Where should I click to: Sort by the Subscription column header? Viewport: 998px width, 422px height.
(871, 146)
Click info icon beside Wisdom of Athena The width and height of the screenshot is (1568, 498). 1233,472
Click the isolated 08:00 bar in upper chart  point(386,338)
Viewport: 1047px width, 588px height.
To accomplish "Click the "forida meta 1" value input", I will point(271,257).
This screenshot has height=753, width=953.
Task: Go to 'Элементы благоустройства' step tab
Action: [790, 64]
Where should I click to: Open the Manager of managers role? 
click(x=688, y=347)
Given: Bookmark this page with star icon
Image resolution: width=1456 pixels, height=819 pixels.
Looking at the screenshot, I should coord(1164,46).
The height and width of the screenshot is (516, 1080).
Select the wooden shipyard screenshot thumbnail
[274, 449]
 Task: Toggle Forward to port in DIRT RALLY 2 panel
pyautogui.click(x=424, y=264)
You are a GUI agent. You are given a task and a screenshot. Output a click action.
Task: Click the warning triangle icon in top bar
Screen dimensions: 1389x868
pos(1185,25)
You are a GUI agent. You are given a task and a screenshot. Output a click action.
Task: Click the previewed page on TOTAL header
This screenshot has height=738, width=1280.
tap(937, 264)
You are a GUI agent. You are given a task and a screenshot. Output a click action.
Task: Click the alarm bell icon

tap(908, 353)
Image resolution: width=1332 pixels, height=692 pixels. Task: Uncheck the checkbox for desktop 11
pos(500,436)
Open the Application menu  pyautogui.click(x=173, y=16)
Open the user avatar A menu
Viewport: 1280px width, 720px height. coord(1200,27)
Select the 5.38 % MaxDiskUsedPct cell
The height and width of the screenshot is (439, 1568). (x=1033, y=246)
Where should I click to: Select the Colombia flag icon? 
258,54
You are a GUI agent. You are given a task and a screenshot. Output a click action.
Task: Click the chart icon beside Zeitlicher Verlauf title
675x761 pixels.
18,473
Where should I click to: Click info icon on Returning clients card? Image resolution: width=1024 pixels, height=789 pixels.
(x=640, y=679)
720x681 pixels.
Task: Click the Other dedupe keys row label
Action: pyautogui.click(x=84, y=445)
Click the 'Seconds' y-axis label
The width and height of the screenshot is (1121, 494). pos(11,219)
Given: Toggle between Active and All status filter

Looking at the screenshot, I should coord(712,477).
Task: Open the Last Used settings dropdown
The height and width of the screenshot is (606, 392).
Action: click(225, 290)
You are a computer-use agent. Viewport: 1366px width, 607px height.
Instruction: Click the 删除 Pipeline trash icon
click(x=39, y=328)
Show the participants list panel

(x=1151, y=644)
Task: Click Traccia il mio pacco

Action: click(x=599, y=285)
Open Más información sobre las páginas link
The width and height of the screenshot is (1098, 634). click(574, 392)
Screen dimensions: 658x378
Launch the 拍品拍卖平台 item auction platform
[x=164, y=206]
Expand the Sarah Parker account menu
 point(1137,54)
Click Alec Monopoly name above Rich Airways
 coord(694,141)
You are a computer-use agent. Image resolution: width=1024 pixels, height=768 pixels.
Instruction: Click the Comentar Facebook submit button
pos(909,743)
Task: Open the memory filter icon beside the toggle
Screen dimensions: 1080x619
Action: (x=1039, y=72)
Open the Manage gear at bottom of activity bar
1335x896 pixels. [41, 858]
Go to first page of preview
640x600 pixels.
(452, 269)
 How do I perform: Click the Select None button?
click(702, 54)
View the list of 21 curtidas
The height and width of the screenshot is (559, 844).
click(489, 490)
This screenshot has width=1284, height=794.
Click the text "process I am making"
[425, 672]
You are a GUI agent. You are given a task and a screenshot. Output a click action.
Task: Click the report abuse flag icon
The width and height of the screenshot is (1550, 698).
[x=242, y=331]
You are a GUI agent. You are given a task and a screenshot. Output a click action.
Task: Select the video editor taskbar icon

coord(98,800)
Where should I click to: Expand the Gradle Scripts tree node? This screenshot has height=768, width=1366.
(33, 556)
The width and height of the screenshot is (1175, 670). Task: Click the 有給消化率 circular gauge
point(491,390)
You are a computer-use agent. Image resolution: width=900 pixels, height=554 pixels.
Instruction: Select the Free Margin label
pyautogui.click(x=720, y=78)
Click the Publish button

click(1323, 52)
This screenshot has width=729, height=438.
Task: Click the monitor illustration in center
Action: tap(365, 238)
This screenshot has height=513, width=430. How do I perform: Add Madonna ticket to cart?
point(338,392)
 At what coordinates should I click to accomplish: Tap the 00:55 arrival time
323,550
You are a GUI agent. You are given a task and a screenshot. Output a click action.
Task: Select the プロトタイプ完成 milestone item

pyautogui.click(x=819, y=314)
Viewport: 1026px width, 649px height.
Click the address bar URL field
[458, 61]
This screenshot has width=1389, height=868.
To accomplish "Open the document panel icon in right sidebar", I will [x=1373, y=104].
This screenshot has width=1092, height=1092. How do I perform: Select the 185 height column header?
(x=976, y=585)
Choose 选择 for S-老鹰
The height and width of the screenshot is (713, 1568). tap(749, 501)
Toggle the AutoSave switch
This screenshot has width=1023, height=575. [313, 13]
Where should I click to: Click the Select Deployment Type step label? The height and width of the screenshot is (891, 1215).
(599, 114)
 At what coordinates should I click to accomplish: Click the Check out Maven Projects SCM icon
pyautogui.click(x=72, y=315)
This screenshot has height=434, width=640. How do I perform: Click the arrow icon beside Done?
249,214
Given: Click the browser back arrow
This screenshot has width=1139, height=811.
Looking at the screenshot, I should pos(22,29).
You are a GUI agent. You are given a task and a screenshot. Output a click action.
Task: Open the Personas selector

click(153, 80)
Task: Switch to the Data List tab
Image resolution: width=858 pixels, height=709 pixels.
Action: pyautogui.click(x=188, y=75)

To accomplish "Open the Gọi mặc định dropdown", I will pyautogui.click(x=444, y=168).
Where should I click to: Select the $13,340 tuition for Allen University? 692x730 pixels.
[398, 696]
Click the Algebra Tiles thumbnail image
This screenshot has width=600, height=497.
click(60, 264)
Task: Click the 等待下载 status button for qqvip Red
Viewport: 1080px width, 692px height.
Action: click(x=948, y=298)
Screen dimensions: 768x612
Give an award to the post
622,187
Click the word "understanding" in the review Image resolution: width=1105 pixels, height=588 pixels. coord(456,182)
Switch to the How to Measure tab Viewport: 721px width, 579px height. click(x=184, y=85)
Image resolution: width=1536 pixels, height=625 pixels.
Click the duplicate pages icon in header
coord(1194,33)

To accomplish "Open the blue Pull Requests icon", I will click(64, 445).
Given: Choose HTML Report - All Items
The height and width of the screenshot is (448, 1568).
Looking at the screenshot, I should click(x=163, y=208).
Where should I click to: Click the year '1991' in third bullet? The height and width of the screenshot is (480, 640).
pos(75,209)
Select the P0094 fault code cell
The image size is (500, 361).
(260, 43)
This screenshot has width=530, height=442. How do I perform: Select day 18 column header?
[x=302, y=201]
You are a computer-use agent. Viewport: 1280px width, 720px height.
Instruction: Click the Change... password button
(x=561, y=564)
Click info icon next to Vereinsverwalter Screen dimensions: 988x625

########################################

Work instructions:
Your answer should be a single number: the count of lines in the listing that hold the word "dropdown".

Final answer:
2